* Required work: Every line from the one containing "You are a GUI" to the one containing "Task: Choose Automatic" in the records below, both included, must be set down exactly, and no other line.

(Extracted entries Opens)

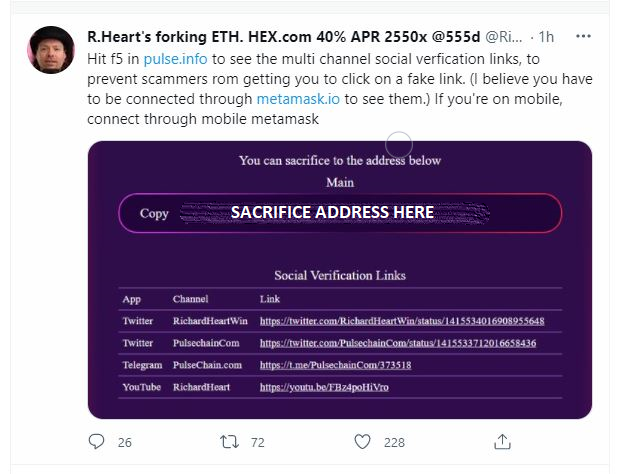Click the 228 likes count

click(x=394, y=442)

(Extracted entries Closes)
(Extracted entries Opens)

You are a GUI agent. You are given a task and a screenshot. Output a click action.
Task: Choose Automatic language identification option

(Extracted entries Closes)
(Extracted entries Opens)

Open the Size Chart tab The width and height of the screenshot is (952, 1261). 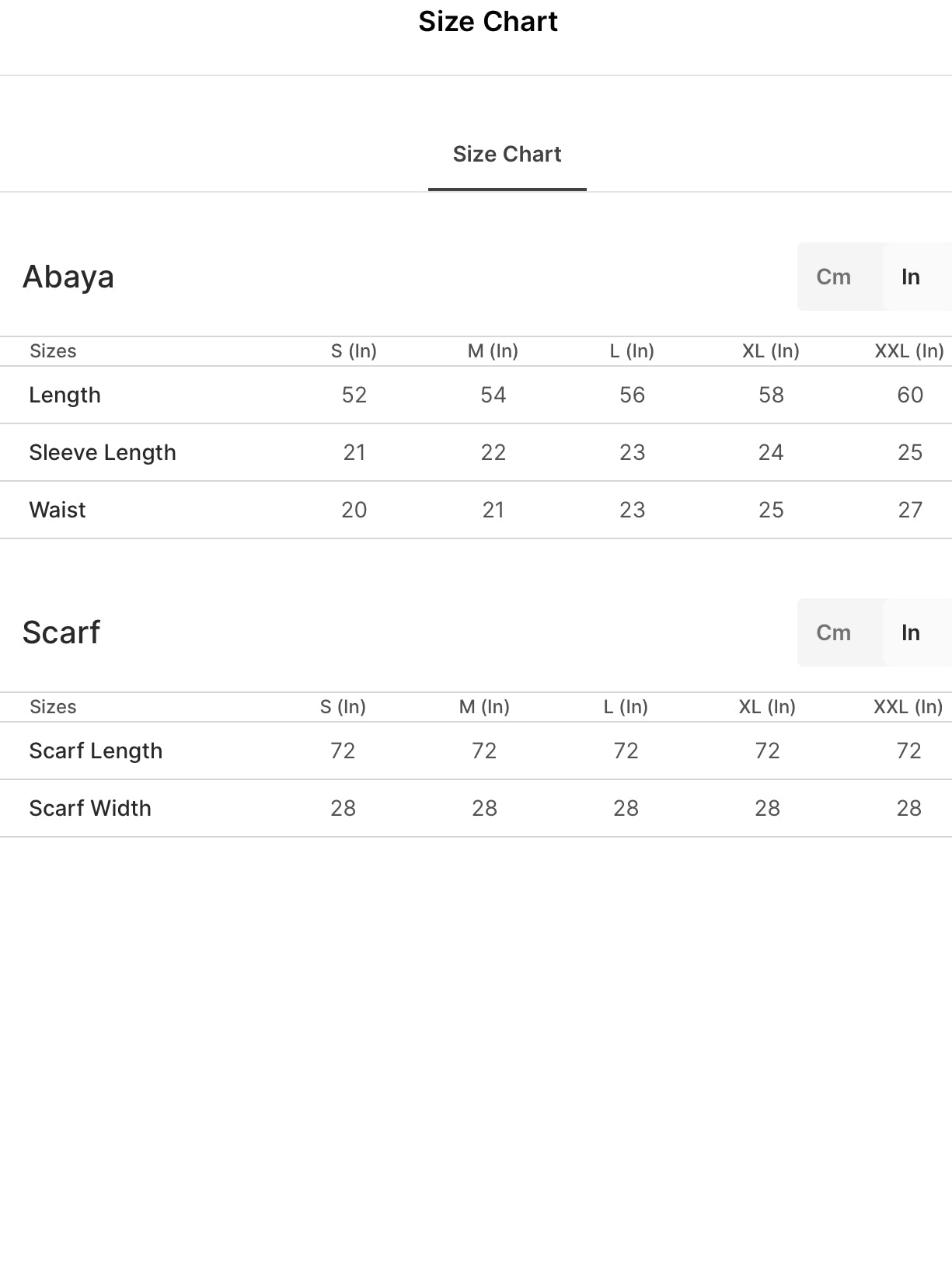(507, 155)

(Extracted entries Closes)

* Solution below:
You are a GUI agent. You are given a task and a screenshot. Output a click action.
Task: Choose Automatic language identification option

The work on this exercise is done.